Attribute | Specification |
|---|---|
Treatment | Experimental therapy vs standard-of-care control, both administered until disease progression, unacceptable toxicity, or withdrawal of consent. |
Population | Patients with the target indication meeting protocol-defined eligibility. |
Endpoint (variable) | Time from randomization to progression or death from any cause (PFS). |
Intercurrent events | Treatment discontinuation handled via treatment-policy strategy: events occurring after discontinuation are included in the analysis. |
Population-level summary | Hazard ratio (experimental vs control) at the end of follow-up. |
Bayesian Adaptive Phase II Oncology Trial
Operating characteristics, real-data validation, and a mock SAP
Executive summary
We simulated 120,000 Phase II oncology trials (10,000 per scenario × 2 designs) under 6 prior scenarios spanning hazard ratios (HR) from harmful (1.15) to strongly beneficial (0.55). A Bayesian response-adaptive design with one event-driven interim futility look (30% information time under the design alternative HR = 0.70, fires when 12 events accumulate) was compared against a fixed group-sequential O’Brien-Fleming design that applies the identical final-stage z-boundary. The adaptive design controlled Type I error at 0.019 (vs 0.021 for fixed; both below the 0.025 one-sided target), stopped early for futility in 48% of trials under harmful HR and 36% under the null (5–8% expected sample-size savings in those scenarios), and ceded 0.6–5.6 percentage points of power to the fixed design across non-null effects. A parallel survival analysis on n = 1,002 TCGA-BRCA patients exercised the same survival toolkit on real data: Cox PH and a Bayesian Weibull AFT directionally agree that hormone-receptor positive status is protective (HR ≈ 0.58–0.70) and that each decade of age increases hazard (HR ≈ 1.17–1.28), with a Schoenfeld test flagging a proportional-hazards violation that motivates the parametric AFT cross-check.
1. Introduction
Phase II oncology programs face a power–efficiency trade-off: fixed designs with adequate power are routinely overpowered for harmful or null effects, exposing more patients than necessary to an ineffective experimental therapy. Bayesian adaptive designs with response-adaptive randomization (RAR) and futility interim looks are now recognized in the FDA Adaptive Designs for Clinical Trials of Drugs and Biologics (2019) guidance as appropriate tools, provided that operating characteristics are demonstrated by simulation under all plausible scenarios.

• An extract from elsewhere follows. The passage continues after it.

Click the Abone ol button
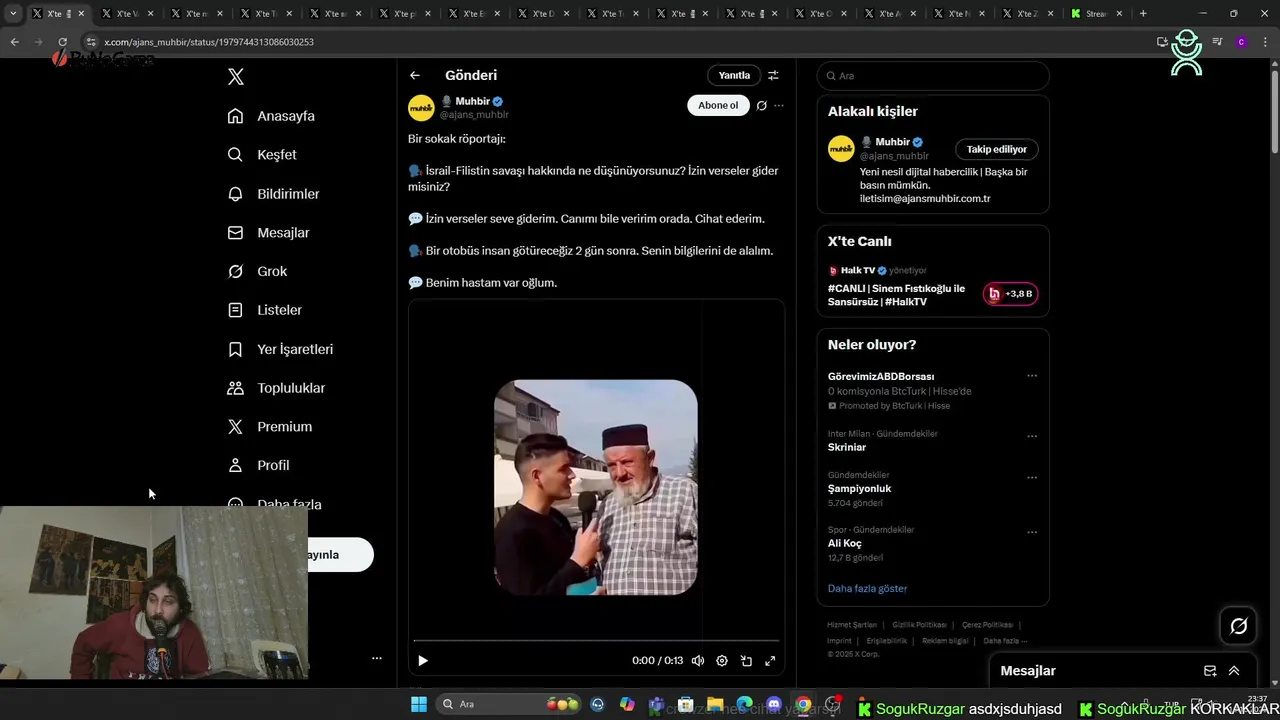(718, 106)
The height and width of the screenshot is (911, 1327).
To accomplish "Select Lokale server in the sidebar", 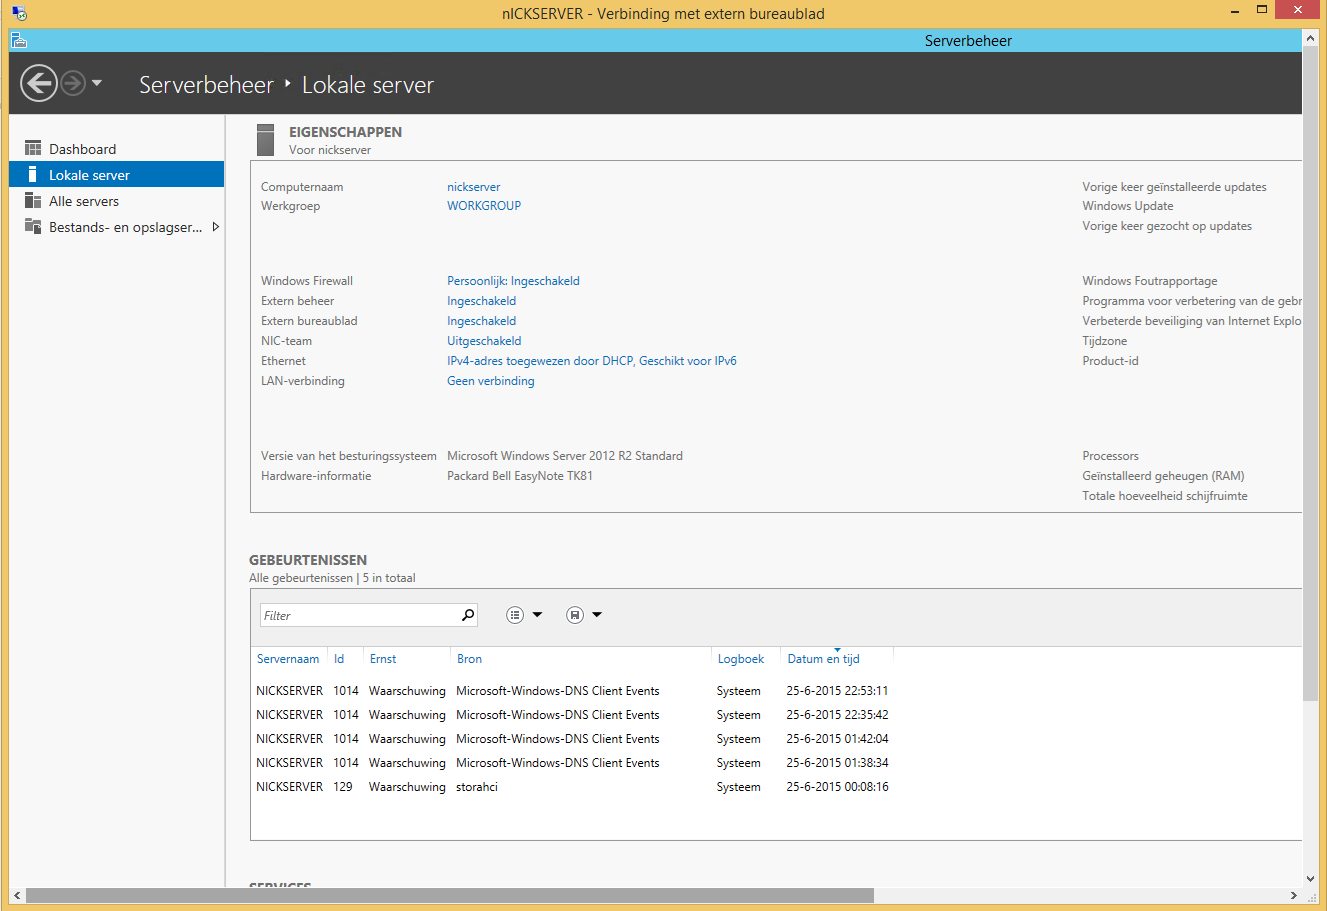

This report quantifies the operating characteristics of one such design against a fixed alternative for a hypothetical time-to-progression endpoint, and demonstrates the same survival analytic toolkit on real breast-cancer data from TCGA-BRCA.
2. Estimand (ICH E9(R1))
The primary estimand follows the ICH E9(R1) five-attribute structure. A “treatment policy” strategy is used for the most operationally common intercurrent event (treatment discontinuation), which is consistent with the FDA’s most-frequent recommendation for exploratory Phase II oncology trials.
3. Trial designs compared
| Feature | Fixed design | Adaptive design |
|---|---|---|
| Max sample size | 120 (60 / arm) | 120 |
| Allocation | 1:1 throughout | 1:1 until interim; RAR after |
| Interim look | None | Event-driven: fires when 12 observed events accumulate (30% information under H1) |
| Interim futility rule | — | Stop if P(HR < 0.7 | data) < 0.20 |
| Final test statistic | Cox PH z = -log_hr / se |
Cox PH z = -log_hr / se |
| Decision boundary | OBF z = 1.969 (final stage) | OBF z = 1.969 (final stage; no efficacy stopping at interim) |
| RAR scheme | — | Thompson-style: alloc_treat = max(0.2, min(0.8, sqrt(P(treat better)))), refit every 20 enrollees post-interim |
The adaptive design’s interim Bayesian model is an exponential survival model with weakly informative priors centered on the baseline truth: λ_c ~ Gamma(2, 80) (E[λ_c] = 0.025/month, matching the data-generating control hazard) and log HR ~ N(0, 1).
4. Simulation methods
Data-generating model. Patients enroll at rate 12/month (Exp(1/12) inter-arrival times). Event times are exponential with control monthly hazard 0.025 (annual hazard 0.30) and treatment hazard scaled by the scenario’s true HR. Administrative censoring is applied at 24 months from study start.
Scenarios. Six prior scenarios spanning the relevant HR range:
scenario | hr_true | description |
|---|---|---|
harmful | 1.15 | Treatment harms (HR > 1) |
null | 1.00 | No effect (null, alpha control) |
mild_effect | 0.85 | Modest treatment benefit |
moderate_effect | 0.75 | Moderate treatment benefit |
strong_effect | 0.65 | Strong treatment benefit |
very_strong_effect | 0.55 | Very strong treatment benefit |
Reproducibility. All randomness is seeded from CONFIG$simulation$seed (20260513) with per-sim seeds derived as seed + sim_id * 10 + as.integer(factor(design)). Each (scenario × design) cell runs 10,000 sims, stride-split across 10 parallel GitHub Actions matrix shards (each shard does 1,000 sims with seeds inherited from the original un-sharded design, so the union is byte-identical to a single big run). furrr::future_pmap() parallelizes within each shard over two worker processes; the full 120,000-sim publish run completes in ~20 min wall time.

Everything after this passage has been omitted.